- **GIVEN TASK**
Reproduce the following material verbatim, preserving every line in its original order.

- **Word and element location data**
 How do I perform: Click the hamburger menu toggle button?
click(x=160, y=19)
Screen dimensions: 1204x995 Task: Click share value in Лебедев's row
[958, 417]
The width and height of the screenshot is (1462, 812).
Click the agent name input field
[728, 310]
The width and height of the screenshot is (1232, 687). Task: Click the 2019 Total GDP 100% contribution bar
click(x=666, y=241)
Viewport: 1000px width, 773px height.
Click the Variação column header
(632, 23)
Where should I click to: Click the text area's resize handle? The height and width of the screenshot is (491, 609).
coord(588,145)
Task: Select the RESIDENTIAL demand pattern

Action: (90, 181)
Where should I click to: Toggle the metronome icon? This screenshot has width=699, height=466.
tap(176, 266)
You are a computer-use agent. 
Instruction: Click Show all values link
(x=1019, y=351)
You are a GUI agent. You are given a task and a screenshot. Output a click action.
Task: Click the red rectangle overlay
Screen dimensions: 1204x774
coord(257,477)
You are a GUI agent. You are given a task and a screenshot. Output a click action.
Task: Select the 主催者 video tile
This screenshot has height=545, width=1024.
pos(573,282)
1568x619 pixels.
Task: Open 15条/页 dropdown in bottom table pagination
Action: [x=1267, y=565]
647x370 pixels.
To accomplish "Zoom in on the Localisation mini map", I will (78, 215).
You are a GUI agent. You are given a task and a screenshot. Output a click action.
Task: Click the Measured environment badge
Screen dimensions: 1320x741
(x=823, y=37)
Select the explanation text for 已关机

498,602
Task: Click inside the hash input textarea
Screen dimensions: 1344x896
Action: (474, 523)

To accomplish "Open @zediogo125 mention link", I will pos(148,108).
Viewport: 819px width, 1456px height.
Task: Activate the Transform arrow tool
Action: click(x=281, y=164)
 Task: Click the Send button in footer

- **REPLY**
 How do I perform: Click the hamburger menu toggle button?
click(x=160, y=19)
Screen dimensions: 1204x995 Task: Click share value in Лебедев's row
[958, 417]
The width and height of the screenshot is (1462, 812).
Click the agent name input field
[728, 310]
The width and height of the screenshot is (1232, 687). Task: Click the 2019 Total GDP 100% contribution bar
click(x=666, y=241)
Viewport: 1000px width, 773px height.
Click the Variação column header
(632, 23)
Where should I click to: Click the text area's resize handle? The height and width of the screenshot is (491, 609).
coord(588,145)
Task: Select the RESIDENTIAL demand pattern

Action: (90, 181)
Where should I click to: Toggle the metronome icon? This screenshot has width=699, height=466.
tap(176, 266)
You are a computer-use agent. 
Instruction: Click Show all values link
(x=1019, y=351)
You are a GUI agent. You are given a task and a screenshot. Output a click action.
Task: Click the red rectangle overlay
Screen dimensions: 1204x774
coord(257,477)
You are a GUI agent. You are given a task and a screenshot. Output a click action.
Task: Select the 主催者 video tile
This screenshot has height=545, width=1024.
pos(573,282)
1568x619 pixels.
Task: Open 15条/页 dropdown in bottom table pagination
Action: [x=1267, y=565]
647x370 pixels.
To accomplish "Zoom in on the Localisation mini map", I will (78, 215).
You are a GUI agent. You are given a task and a screenshot. Output a click action.
Task: Click the Measured environment badge
Screen dimensions: 1320x741
(x=823, y=37)
Select the explanation text for 已关机

498,602
Task: Click inside the hash input textarea
Screen dimensions: 1344x896
Action: (474, 523)

To accomplish "Open @zediogo125 mention link", I will pos(148,108).
Viewport: 819px width, 1456px height.
Task: Activate the Transform arrow tool
Action: click(x=281, y=164)
 Task: Click the Send button in footer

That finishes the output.